There was no point in running anymore — I was late. Quickly, running for my life turned into a walk of shame. It was my first semester at college, my first college final presentation and the first time I had been late to class. I could not have had worse luck — or so I thought.
I was running late on Nov. 5, 2024 — the last day to vote in Georgia. The 2024 presidential election would be my first time voting, and I had planned to go to the polls with my parents, hoping to create a special memory with them. Unfortunately, they waited until the last minute to vote, and just like my parents, I waited until the last minute to finish my final presentation for my anthropology class. With the presentation mere hours away, I was in a tough spot, but could not miss the chance to help elect our first Black female president. Luckily for me, the trip home to my hometown poll was just a shuttle ride away from Atlanta — the blessing of living a few minutes from Emory University’s Oxford College campus.
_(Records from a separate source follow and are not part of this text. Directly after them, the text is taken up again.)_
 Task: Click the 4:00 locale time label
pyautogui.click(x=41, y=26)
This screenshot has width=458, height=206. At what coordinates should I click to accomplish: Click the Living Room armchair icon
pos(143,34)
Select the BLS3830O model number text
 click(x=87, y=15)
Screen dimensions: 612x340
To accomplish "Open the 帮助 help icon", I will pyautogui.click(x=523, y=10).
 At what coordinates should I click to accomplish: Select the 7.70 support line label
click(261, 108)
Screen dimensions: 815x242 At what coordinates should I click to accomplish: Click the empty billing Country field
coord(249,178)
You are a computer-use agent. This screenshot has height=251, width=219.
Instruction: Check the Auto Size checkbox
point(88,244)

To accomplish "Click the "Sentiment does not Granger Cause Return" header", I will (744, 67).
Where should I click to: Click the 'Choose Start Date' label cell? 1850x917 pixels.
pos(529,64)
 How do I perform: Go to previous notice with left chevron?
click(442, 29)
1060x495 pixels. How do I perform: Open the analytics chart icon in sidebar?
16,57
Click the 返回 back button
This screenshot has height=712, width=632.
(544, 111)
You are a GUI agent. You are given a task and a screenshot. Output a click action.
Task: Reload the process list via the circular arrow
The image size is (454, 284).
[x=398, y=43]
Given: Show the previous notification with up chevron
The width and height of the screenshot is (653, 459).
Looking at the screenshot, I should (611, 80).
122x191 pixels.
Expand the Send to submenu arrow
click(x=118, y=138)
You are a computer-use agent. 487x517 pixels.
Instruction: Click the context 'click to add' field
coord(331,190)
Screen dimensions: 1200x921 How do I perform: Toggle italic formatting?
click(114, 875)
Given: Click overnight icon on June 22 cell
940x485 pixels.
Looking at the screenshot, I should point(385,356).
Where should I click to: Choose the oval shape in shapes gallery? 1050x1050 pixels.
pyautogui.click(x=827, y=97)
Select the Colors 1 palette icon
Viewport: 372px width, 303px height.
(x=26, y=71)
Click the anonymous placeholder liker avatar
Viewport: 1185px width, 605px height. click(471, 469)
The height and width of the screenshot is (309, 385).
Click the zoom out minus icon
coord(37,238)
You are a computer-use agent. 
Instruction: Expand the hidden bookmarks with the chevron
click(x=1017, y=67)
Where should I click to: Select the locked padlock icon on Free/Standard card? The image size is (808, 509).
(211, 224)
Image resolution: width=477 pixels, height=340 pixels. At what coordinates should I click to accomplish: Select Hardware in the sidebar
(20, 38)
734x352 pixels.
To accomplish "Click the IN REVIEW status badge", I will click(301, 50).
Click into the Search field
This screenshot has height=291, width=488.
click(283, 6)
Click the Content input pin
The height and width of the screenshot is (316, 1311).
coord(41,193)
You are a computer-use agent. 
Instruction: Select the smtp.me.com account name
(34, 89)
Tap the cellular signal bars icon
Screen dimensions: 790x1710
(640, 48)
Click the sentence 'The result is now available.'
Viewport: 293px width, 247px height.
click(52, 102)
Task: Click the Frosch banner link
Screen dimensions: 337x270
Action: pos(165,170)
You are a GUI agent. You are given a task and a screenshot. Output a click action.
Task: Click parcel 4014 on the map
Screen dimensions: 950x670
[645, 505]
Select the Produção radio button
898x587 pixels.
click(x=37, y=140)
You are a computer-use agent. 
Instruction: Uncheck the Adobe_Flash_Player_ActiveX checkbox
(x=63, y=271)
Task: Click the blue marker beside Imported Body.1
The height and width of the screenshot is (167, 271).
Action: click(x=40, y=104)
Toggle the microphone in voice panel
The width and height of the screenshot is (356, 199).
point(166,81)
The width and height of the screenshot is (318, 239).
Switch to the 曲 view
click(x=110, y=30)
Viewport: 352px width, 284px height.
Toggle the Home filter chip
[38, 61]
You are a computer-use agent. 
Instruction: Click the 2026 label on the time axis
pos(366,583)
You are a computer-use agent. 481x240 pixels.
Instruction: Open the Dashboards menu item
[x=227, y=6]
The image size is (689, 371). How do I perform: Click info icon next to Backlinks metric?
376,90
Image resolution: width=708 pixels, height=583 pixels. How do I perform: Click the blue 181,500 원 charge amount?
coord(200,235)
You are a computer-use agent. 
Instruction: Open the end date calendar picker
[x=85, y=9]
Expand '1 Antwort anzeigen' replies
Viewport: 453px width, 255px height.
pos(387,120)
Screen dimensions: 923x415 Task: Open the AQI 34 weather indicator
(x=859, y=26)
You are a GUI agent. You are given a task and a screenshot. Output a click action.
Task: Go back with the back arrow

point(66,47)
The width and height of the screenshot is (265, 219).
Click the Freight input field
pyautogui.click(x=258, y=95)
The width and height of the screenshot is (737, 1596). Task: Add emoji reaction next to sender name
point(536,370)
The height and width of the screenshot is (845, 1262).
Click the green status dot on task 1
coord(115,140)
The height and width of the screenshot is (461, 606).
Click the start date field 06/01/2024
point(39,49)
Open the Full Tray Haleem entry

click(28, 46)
My plan was simple: I would skip some classes, hop on the shuttle, get picked up by my parents, vote and catch the next shuttle back to Atlanta. I would finish my presentation during the commute, and everything would be fine — or so I thought.
I hopped on the shuttle at 10 a.m. Aside from the driver, I was the only passenger. It was peaceful — too peaceful — and I fell asleep. When I woke up, I was in the middle of Covington, Ga. The familiar sites of the Newton Federal Bank, the Wendy’s I was fired from and train tracks greeted me. I hopped in my parents’ car, ready to go to the voting center, and discovered that we were registered at two different polling stations. My anxiety began to grow. It was 11:30 a.m., my class started at 3:00 p.m., and my slides only had titles.
At the polls, volunteers greeted me and I cast my vote. As I watched my ballot get counted, I felt a temporary flood of relief — now, it was time to get back to Atlanta for my class. As I sat on the bench at Oxford, waiting for the shuttle and finishing my presentation, I kept glancing at the clock. Two minutes, five minutes and then ten minutes passed. I looked at the shuttle website again, and my heart sank. The Oxford shuttle was leaving an hour later than I expected. I was not going to make it in time. I was going to be late to my first-ever college final.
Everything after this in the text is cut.